Sunday, June 08, 2008

Hunting for Turntables - Some Pro-Ject Tables

Alright, now it's Pro-Ject's turn. Last post saw a number of high quality turntables from Rega, the veritable gold standard in hi-fi audio. Now let's take a look at some of the Project tables that have been seriously tempting me.

Again, just to recap: I bought a Project Debut III roughly three months ago. It was a dramatic upgrade from my first turntable, a humble little $99 portable from Newmark. That was a thrill for me, and essential at the time, since my room had no room whatsoever for a real stereo system. But after a while it became obvious that the poor little Newmark didn't have the serious chops to compete. So I hunted down a stereo, scoring a vintage 1977 Marantz 2235B stereo receiver, and a nice pair of RCA speakers.
To complete the package, I rushed out - a little too fast, I realized, but I am a music junkie - and returned with the table recommended to me by the fine folks at Needle Doctor. That was the Project Debut III. At $300, it represents the entry-level price for anyone who seriously wants to get into vinyl records.

I should probably point out that there are many cheap turntables available at big-box retailers like Best Buy, usually available for $150 or less. Don't touch those. Don't lay a finger on any of them. No! Bad dog! No soup for you! Those are cheap, all-plastic junkers that aren't worth five bucks at a rummage sale. In fact, you're guaranteed to find something better at any given rummage, really, you'd be surprised at the gems you'll find that some other soul foolishly tossed away. But let's deal with new tables for now, eh?

Back to Pro-Ject. The Debut III is a fine table, and it's a good entry-level machine, a pick-up-and-play table that requires no fuss from the user. The only real upgrade you'd need would be a better needle cartridge, but this is true of any table that comes pre-equipped. It's just like the pack-in games to most videogame consoles. It's just like Altered Beast. You're going to want to chuck that bad boy out and score Sonic. Dig?

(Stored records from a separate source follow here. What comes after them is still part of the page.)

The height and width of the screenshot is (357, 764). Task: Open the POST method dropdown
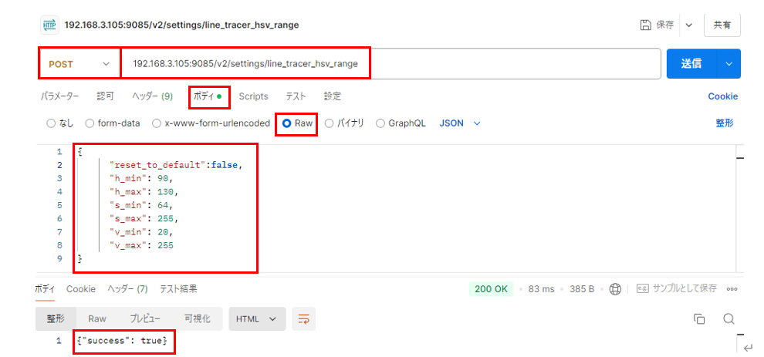(79, 64)
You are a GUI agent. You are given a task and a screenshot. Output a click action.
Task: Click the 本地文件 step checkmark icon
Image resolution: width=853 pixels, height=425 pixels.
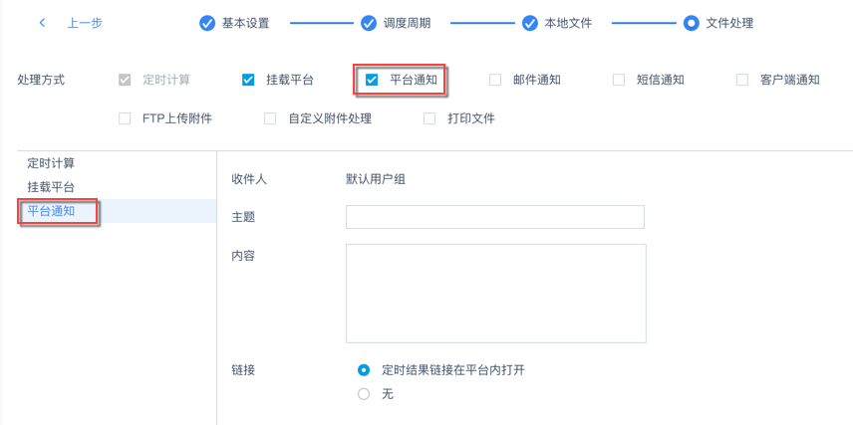(526, 23)
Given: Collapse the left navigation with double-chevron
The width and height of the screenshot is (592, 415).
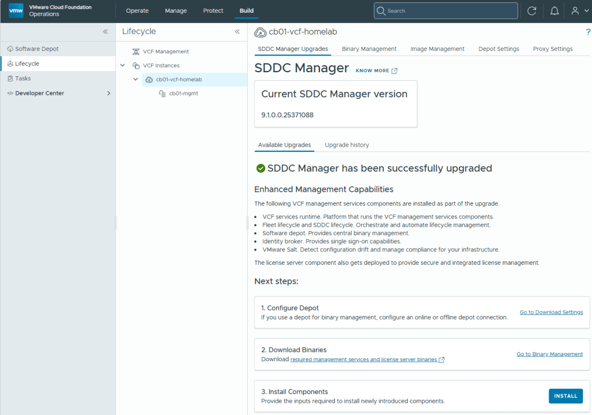Looking at the screenshot, I should [105, 32].
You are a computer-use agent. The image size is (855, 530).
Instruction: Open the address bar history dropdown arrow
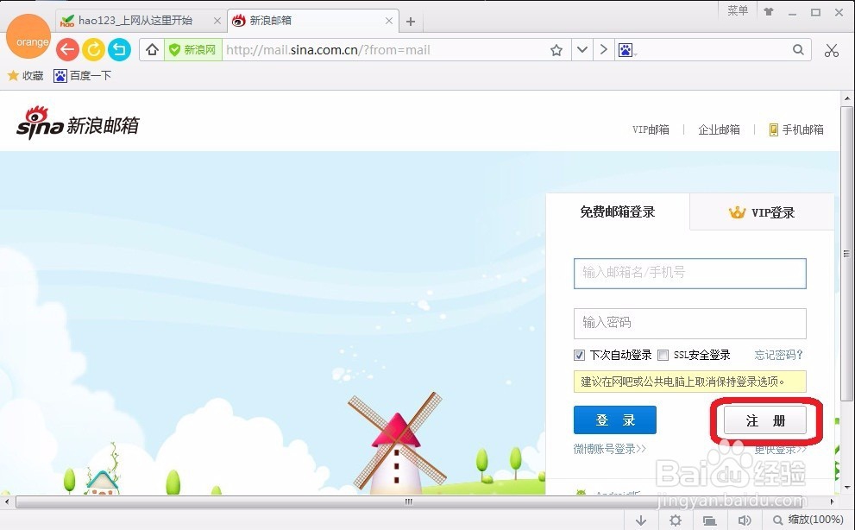(x=582, y=49)
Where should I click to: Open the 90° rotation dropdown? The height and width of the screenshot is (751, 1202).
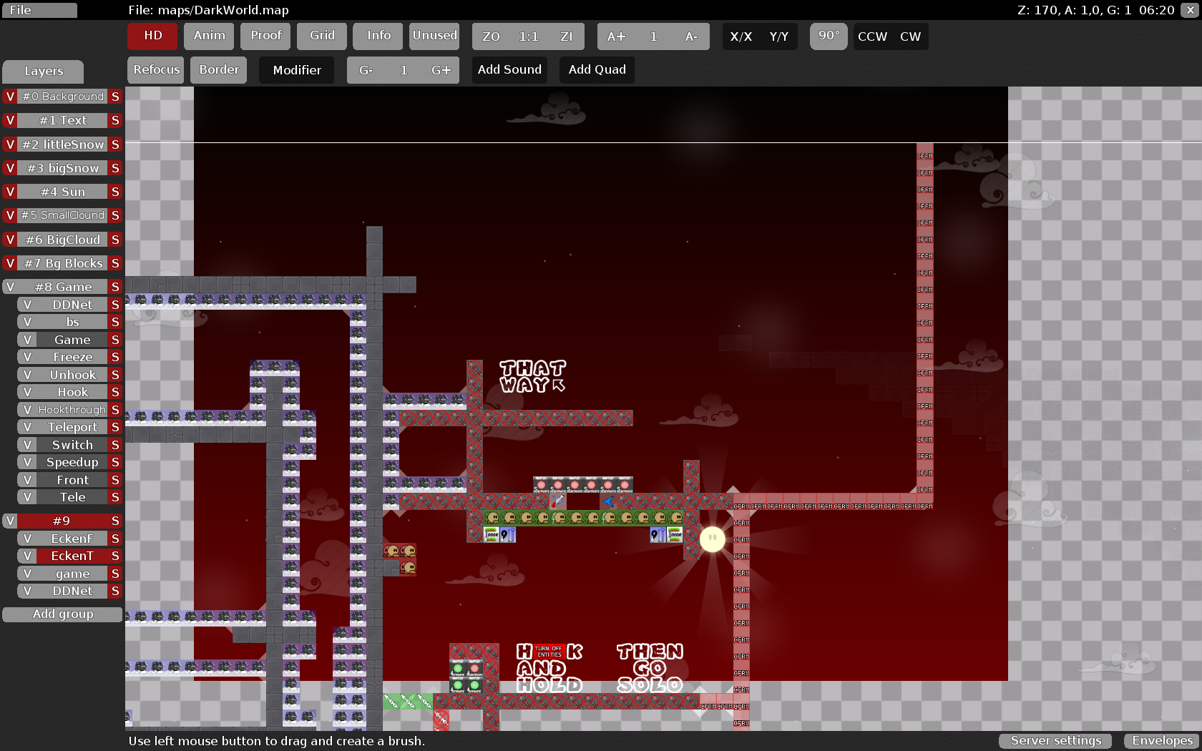[x=829, y=36]
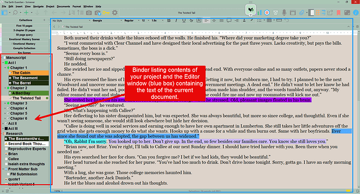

So, here to illustrate, a photo of the Debut III, and its twin, a $329 model that comes with a colored finish. These come in many different colors, including blue, white, brown, and red. The red really looks cool. I mean, come on. Every Project table should come with a colored piano finish. Tell me that wouldn't impress your girlfriends or boyfriends.

For me, though, I've caught the tinkering bug, and I'm craving to have something higher up the food chain, something that will last for a while and provide at least a couple options for upgrades and tweaks. At the very least, I want a better tone arm, and a table that can handle far tougher carts. I'm thinking of the carts priced around $500 - you know, the ones the hi-fi press calls, "entry level." Are these people insane? I know how much money writers make. Who are these middle-aged geeks fooling? You just try telling your wife that you want $500 for a needle cartridge so you can hear the floor squeaks on those Beatles records. Yeah, you just try that.

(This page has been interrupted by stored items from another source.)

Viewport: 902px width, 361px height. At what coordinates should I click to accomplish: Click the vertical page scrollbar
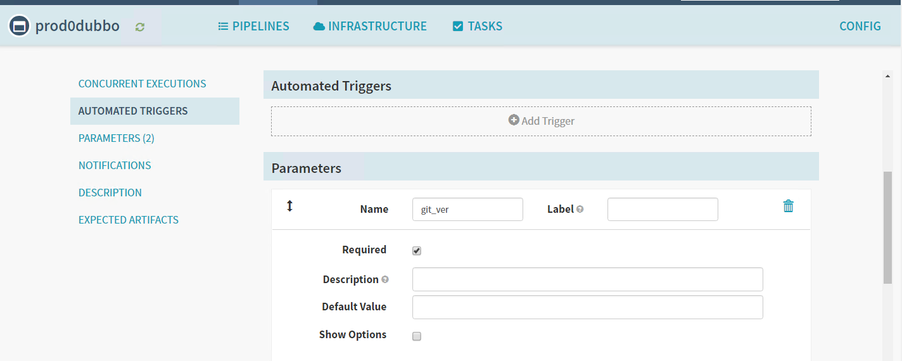tap(887, 228)
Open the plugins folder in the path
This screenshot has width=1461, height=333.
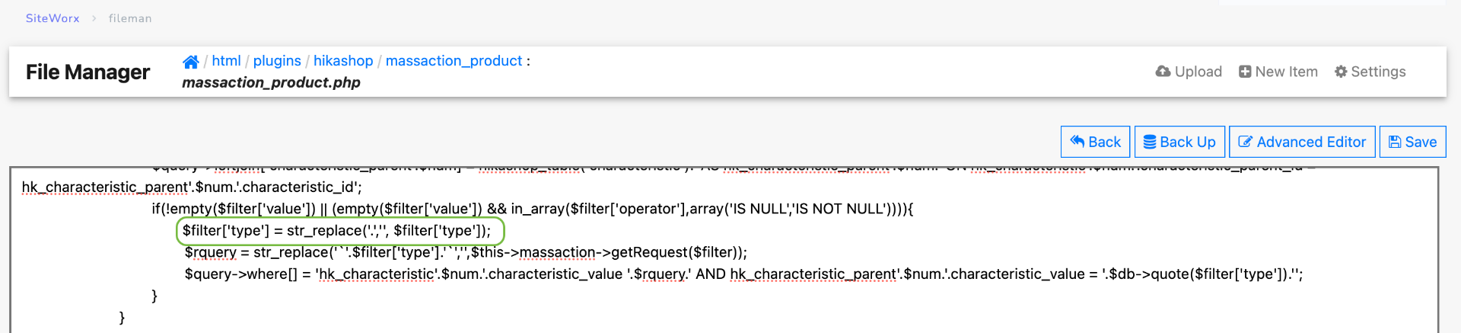click(x=277, y=61)
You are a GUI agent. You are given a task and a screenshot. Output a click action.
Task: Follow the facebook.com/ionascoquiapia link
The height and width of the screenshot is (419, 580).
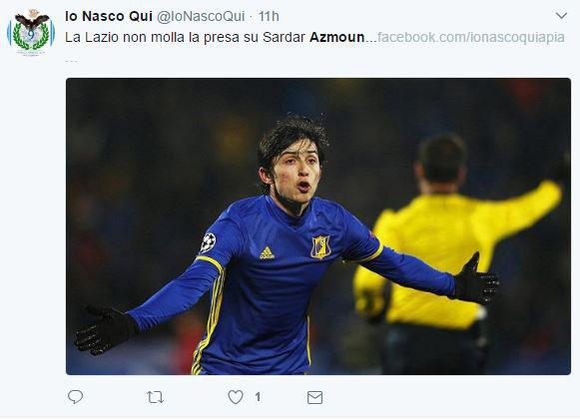[x=470, y=37]
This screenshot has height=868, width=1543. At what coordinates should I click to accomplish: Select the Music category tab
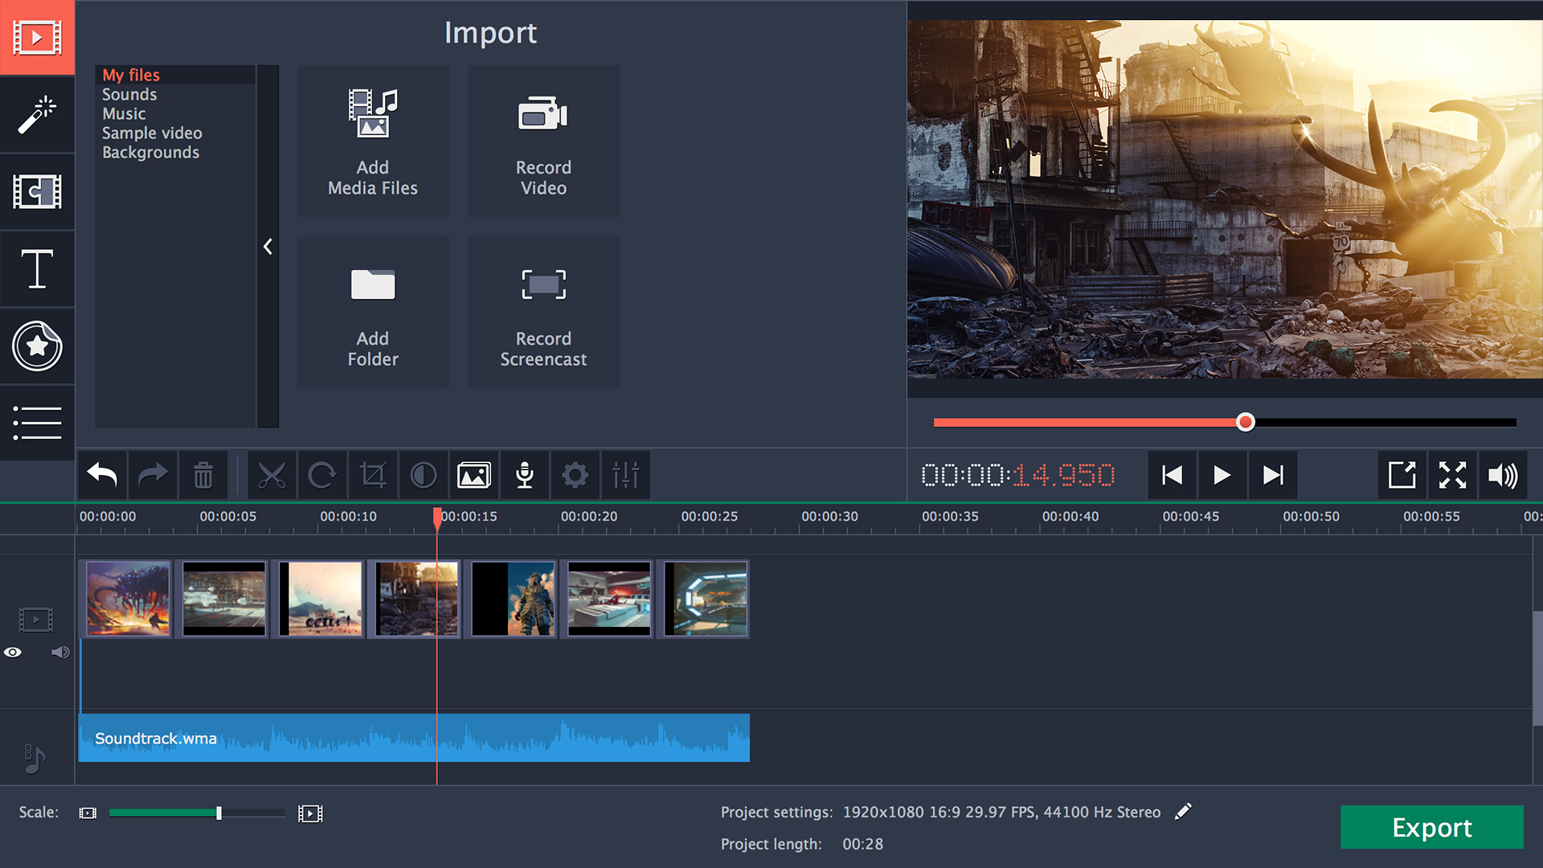pos(122,113)

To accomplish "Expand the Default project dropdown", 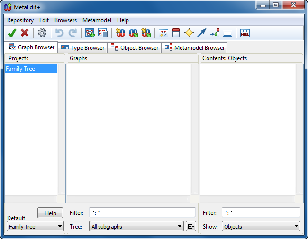I will coord(36,227).
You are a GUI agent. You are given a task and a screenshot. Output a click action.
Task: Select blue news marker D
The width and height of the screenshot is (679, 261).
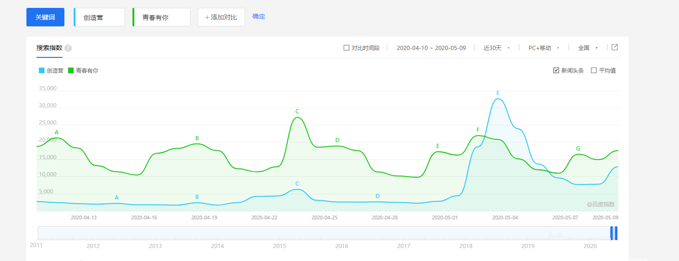[x=377, y=196]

Ahem. I'm just cranky 'cause I don't have that kind of money.

Here's the next table in the lineup above the Debut. It's called the Xpression III, and sells for $599. Fortunately, the US distributors like Needle Doctor (located right here in Dinkytown, yay!) keeps this in stock. They just sold their demo copy several weeks ago for $500, in fact. Wish I had my money saved up for that.

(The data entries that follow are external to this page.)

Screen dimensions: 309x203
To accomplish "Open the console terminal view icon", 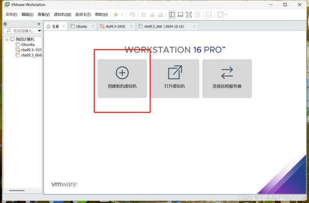I will pyautogui.click(x=209, y=15).
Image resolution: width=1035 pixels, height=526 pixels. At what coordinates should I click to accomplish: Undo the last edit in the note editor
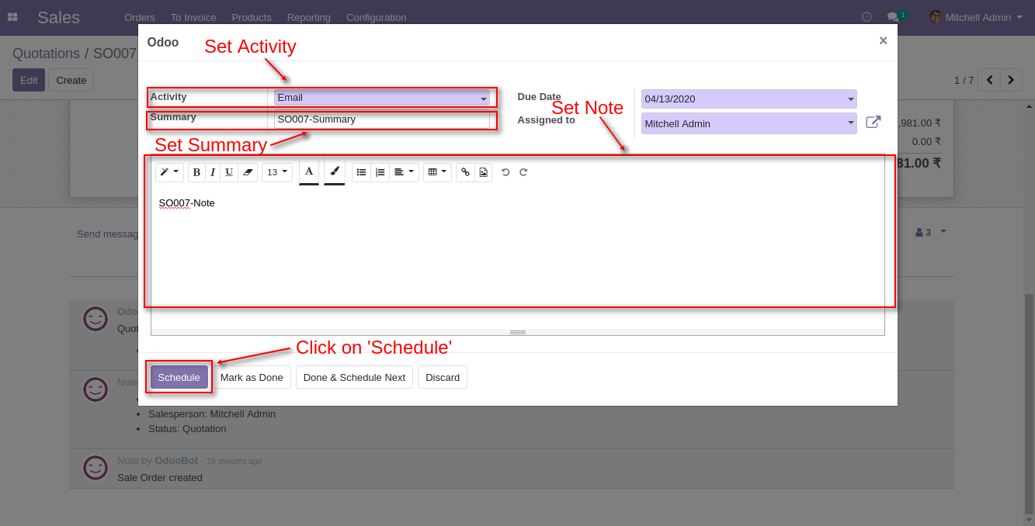click(x=505, y=171)
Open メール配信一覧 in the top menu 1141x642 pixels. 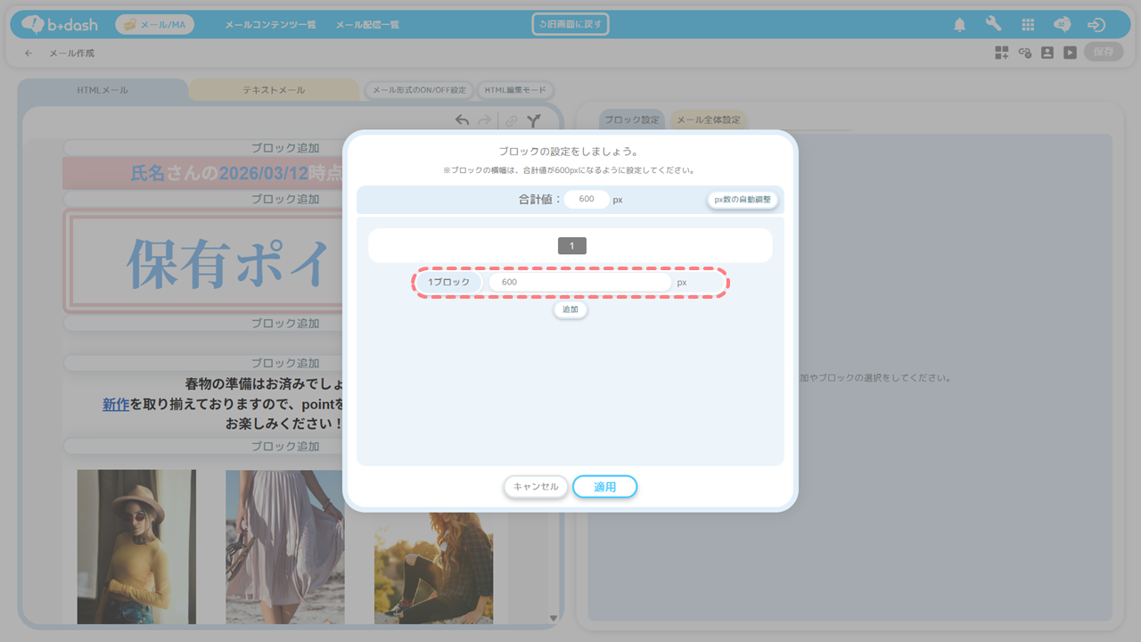click(x=365, y=25)
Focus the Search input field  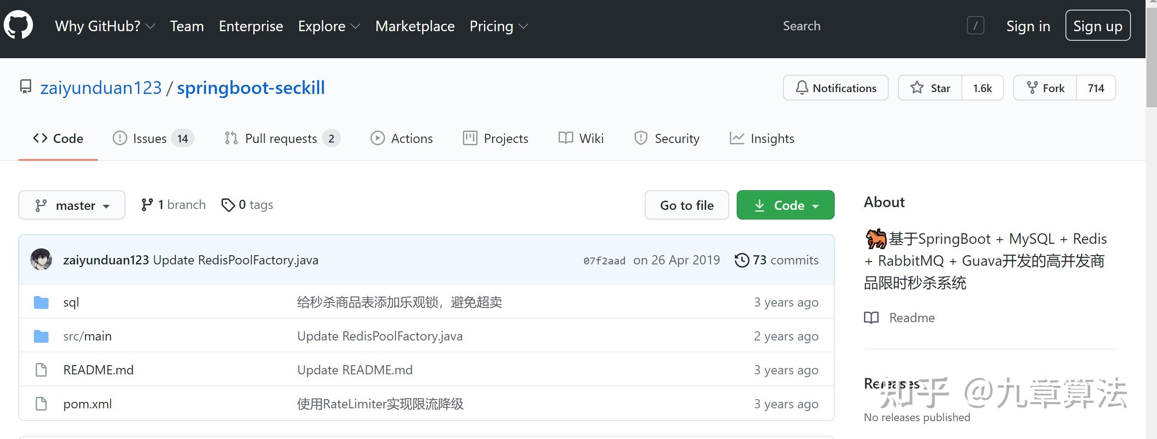(870, 26)
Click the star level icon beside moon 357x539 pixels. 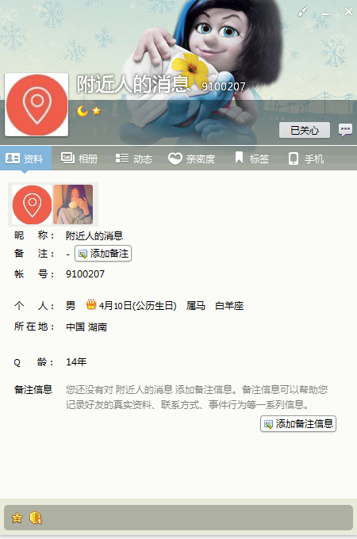pos(96,111)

Now, one thing that really bugs me about the turntables of the 2000's is that they look....well, dull. They're nerds. They have no style, no panache. It's all about the design, design, design. That's all fine and good, but most of these tables look the same, either covered in black medium-density-fiberwood (aka MDF, which I thought was a party drug from the '90s), or in a clear acrylic. So it's either black or white, or shades of grey. I really miss the wood frames from the classic '70s tables. I miss wood paneling. I don't care what anyone says. I'll have my rec room decked out in wood paneling and loud carpets - we'll party like it's 1969!

This is why I dig the color finish on those $329 Debuts so much. And that's why I'm really digging Xpression III. As you can see, the table (or plinth...who comes up with these lame-ass names?) has a shiny black piano finish, just glossy and cool. The platter on my Debut is metal; this platter is clear acrylic. Oooh! I'm already planning to sneak in a small blue Christmas light to the back, so the table can glow in the dark. Tell me that's not groovy cool.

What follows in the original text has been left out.